The extremely enlarged cochlea (Figure 5) indicates that Tanzanycteris had developed sophisticated echolocation abilities (Habersetzer and Storch 1987, 1992; Novacek 1987; Fenton et al. 1995; Simmons and Geisler 1998). Among extant forms only rhinolophids and Pteronotus parnellii have comparable cochlear enlargement - no other Eocene bat had a cochlea in this size range. Extant bats characterized by similar relative cochlear dimensions uniformly use a highly derived type of sonar navigation known as high-duty-cycle constant-frequency echolocation. This system employs the Doppler shift to avoid self-deafening -- the echolocation call pulse and echo are separated in frequency (Fenton et al. 1995). The majority of extant microbats use low-duty-cycle echolocation in which emitted pulses and returning echoes are separated in time. Bats that use the high-duty-cycle system can forage for fluttering insects in dense forest close to vegetation or the ground (Fenton et al. 1995; Simmons and Geisler 1998), behavior beyond the capability of most low-duty-cycle bats (Fenton et al. 1995). This type of echolocation is consistent with the presence of vegetation that is structurally similar to modern-day miombo woodlands as indicated by Mahenge plant fossils (Herendeen and Jacobs 2000).

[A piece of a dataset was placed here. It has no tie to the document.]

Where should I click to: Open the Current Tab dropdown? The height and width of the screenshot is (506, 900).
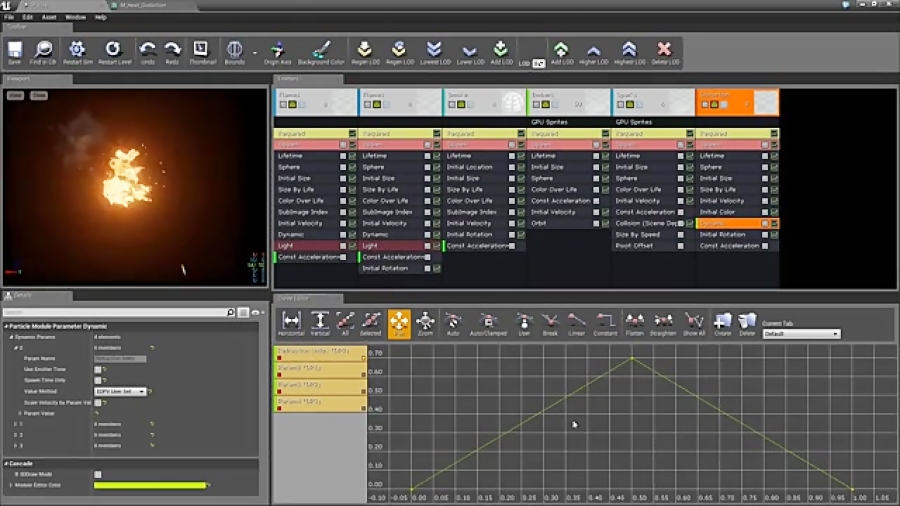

The apparent presence of high-duty-cycle echolocation in Tanzanycteris indicates that this specialized form of echolocation originated by the middle Eocene. Echolocation apparently evolved in the common ancestor of all bats and was subsequently lost in megachiropterans (Springer et al. 2001). However, it is likely that rhinolophids and mormoopids acquired high-duty-cycle echolocation independently (Teeling et al. 2002).